C’est sur des épaules juvéniles déjà bien chargées que pèse donc, désormais, la grande crise qui vient détrôner toutes les autres, celle du dérèglement climatique. C’est d’abord une réalité factuelle, rappelle la journaliste Salomé Saqué, autrice de Sois jeune et tais-toi (Payot, 2023), et qui participera à la conférence «T’es jeune et tu crises ?» le 20 novembre au Mucem de Marseille : «La crise climatique va affecter les jeunes plus que toutes les générations précédentes. Une étude de la revue Science prédit qu’une personne née en 2020 subira sept fois plus de vagues de chaleur qu’une personne née en 1960.»

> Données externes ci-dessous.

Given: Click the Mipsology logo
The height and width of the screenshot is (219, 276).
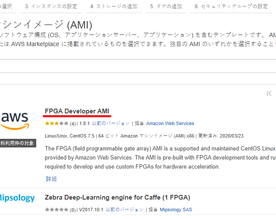Looking at the screenshot, I should [17, 198].
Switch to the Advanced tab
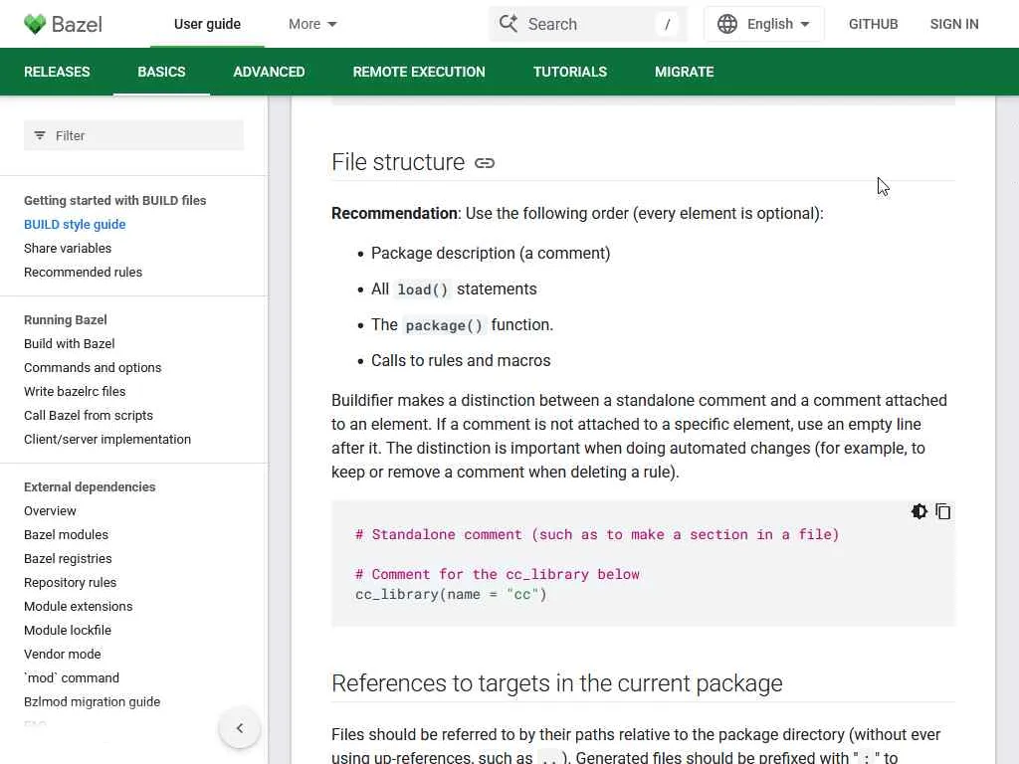Screen dimensions: 1019x764 pyautogui.click(x=269, y=72)
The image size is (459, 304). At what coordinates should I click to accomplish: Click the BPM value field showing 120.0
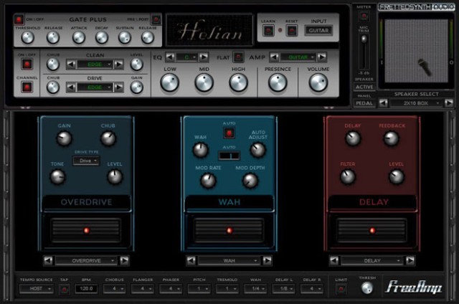point(86,289)
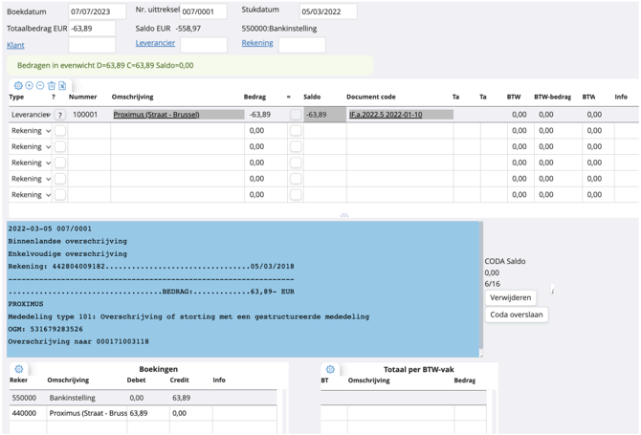Click the question mark button in Leverancier row
The width and height of the screenshot is (641, 435).
[59, 115]
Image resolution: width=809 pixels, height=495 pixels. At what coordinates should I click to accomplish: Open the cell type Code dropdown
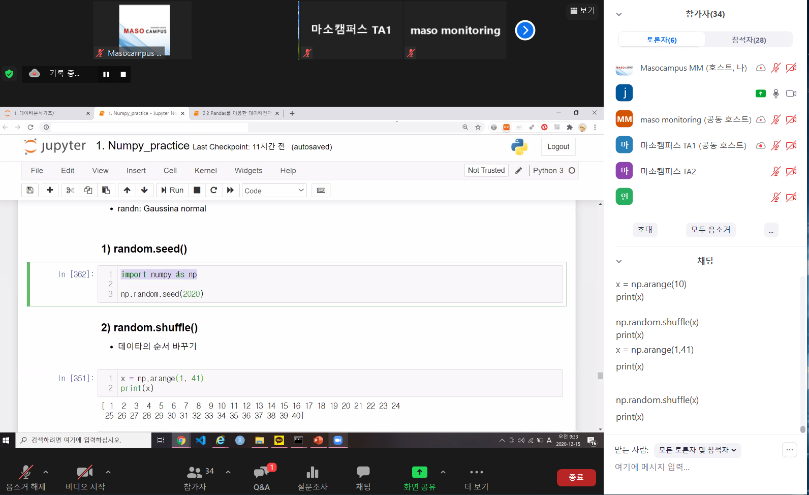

Les chercheurs témoignent d’ailleurs d’une conscience très aiguë, chez les jeunes, de cette vulnérabilité nouvelle. Une analyse publiée par The Lancet Planetary Health en 2021, dans dix pays dont la France, montrait ainsi que 75 % des jeunes interrogés jugeaient le futur «effrayant», et que 56 % estimait l’humanité «condamnée»… «La jeunesse est plurielle, composite, mais si quelque chose relie les jeunes aujourd’hui, c’est bien l’inquiétude, et ce sentiment terrible, et nouveau pour le coup, qu’on vivra à l’avenir moins bien qu’avant», dit Salomé Saqué.
Ce pessimisme se double d’une autre crise, de confiance cette fois-ci, vis-à-vis du reste de la société. «Pour les jeunes générations, ce qui est insupportable et très difficile à comprendre, c’est la lenteur de la réaction collective et institutionnelle face aux crises, témoigne Claire Thoury. Devant l’impératif de mouvement, s’est imposée aux jeunes l’idée qu’ils avanceraient plus vite tout seuls, sans les institutions».
«Viscéral et radical»
D’où la recherche, active et croissante, d’autres voies de mobilisations : «Si les jeunes ne sont pas optimistes, ils ne sont pas inactifs non plus», souligne Salomé Saqué, qui regrette le répétitif procès en individualisme et en dépolitisation paresseusement intenté aux jeunes par beaucoup de leurs aînés : «On assiste en fait à une politisation en transformation, qui contourne le vote pour s’articuler autour d’autres moyens, à l’image de la désertion des diplômés des grandes écoles, du recours à la désobéissance civile ou du militantisme organisé sur les réseaux sociaux». «Il y a dans la réaction des jeunes face aux crises quelque chose de très viscéral et radical, qu’on n’a sans doute pas bien mesuré, abonde Claire Thoury. Dans la recomposition de leurs trajectoires professionnelles ou dans leur vie personnelle, ils opèrent des ruptures qui sont à la fois ultra-lucides et pleines d’affect.»
S’il y a urgence, c’est donc bel et bien d’entendre ces jeunes mobilisés ou désabusés, et de les intégrer davantage aux décisions. Pour Claire Thoury, «c’est le rôle des corps intermédiaires de suggérer et de proposer des débouchés politiques à leurs mobilisations. Il faut les convaincre qu’en utilisant les institutions, ils seront plus puissants.» «Il faut que cesse la disqualification automatique dès qu’ils s’expriment, martèle Salomé Saqué. Dans la décision politique, dans l’entreprise, et partout ailleurs – famille, école, espace public, etc.-, il est temps de valoriser leur parole, leurs centres d’intérêt, leur créativité, en acceptant leurs contradictions.»